Розенберг подошел к сараю, убедился, что он закрыт и направился к своему семейному участку. Участок располагался в начале четвертой аллеи, у увитого диким виноградом фигурного забора, над обрывом, вдоль которого проходил Журавлевский спуск – дорога к Журавлевке[16 - Журавлевка, Журавлевская слобода. Бывший хутор, затем пригородная слобода вдоль поймы реки Харьков.], бывшей окраине в пойме реки; одноэтажные дома в низине были скрыты солнечной дымкой, повисшей над дорогой. В узкий проход вдоль забора обыкновенно складывали ветви и сучья, но теперь ели вплотную подошли и к забору, и к участку. Из их сумрачной сени тянуло сыростью. Соседние могилы тоже были заброшены: дети похороненных здесь людей, если и были живы, то состарились сами.

Он прошел, разглядывая знакомые, треснувшие кое-где памятники, замшелые могильные плиты, от которых веяло кладбищенским покоем, как от солнечных полян у ворот, высеченные фамилии, которые не хранила память, но узнали глаза, и остановился перед своим семейным участком. Ограда была крашена черным, внутри стояла большая надгробная плита из гранита; на ее отполированной поверхности были выгравированы фамилии и даты – рождения и смерти – деда, которого он не застал, бабушки, матери и отца. Под фамилией матери была сделана надпись, сочиненная отцом: «Спи спокойно, наша любовь, наше счастье, наша радость!», под фамилией отца – надпись, которую оставил он сам: «Спи спокойно и ты, мой добрый и храбрый отец».

Он размотал обрывок целлофана, которым был обмотан замок, сунул его в карман плаща, открыл калитку, вошел, аккуратно положил на декоративную железную скамью, приваренную к ограде, розы в намокшей газете, купленные по дороге. Затем подошел к камню, прильнул губами к выщербленному краю.

– Здравствуйте, – сказал он. – Бабушка. Мама. Отец. Простите, что долго у вас не был.

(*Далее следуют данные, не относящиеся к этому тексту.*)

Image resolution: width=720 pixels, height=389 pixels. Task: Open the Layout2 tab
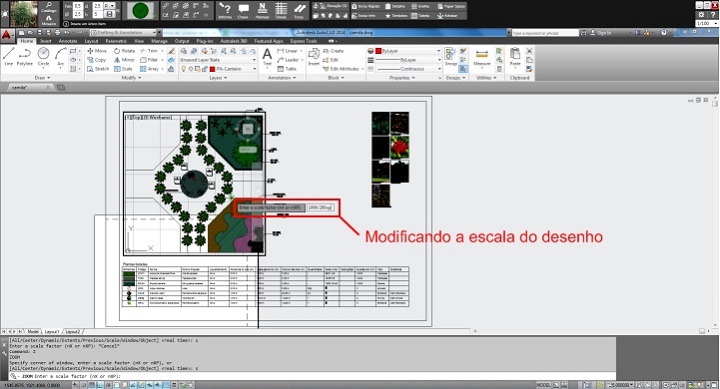point(72,331)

Он постоял, опершись о камень, помаргивая и гладя на солнечную листву вдоль аллеи. Затем посмотрел под ноги на желтый кладбищенский песок и декоративную клумбу, в которой, как и вдоль ограды, были высажены медуница, незабудка, папоротники, аквилегия. Присев на корточки, он достал из-за камня две обрезанные до половины пластмассовые бутыли, тряпки, сходил к воротам за водой, оставив ограду открытой. Вернулся, протер полированную поверхность камня, – вырезанные буквы потемнели от влаги, – засунул за камень одну бутыль и тряпки, во вторую поставил цветы; сел на скамейку ограды, отдышался, достал из кармана плаща бутылку, отхлебнул и спрятал назад. Потом посмотрел на дорогу и в зелень над головой, на светотень, игравшую в прозрачном воздухе.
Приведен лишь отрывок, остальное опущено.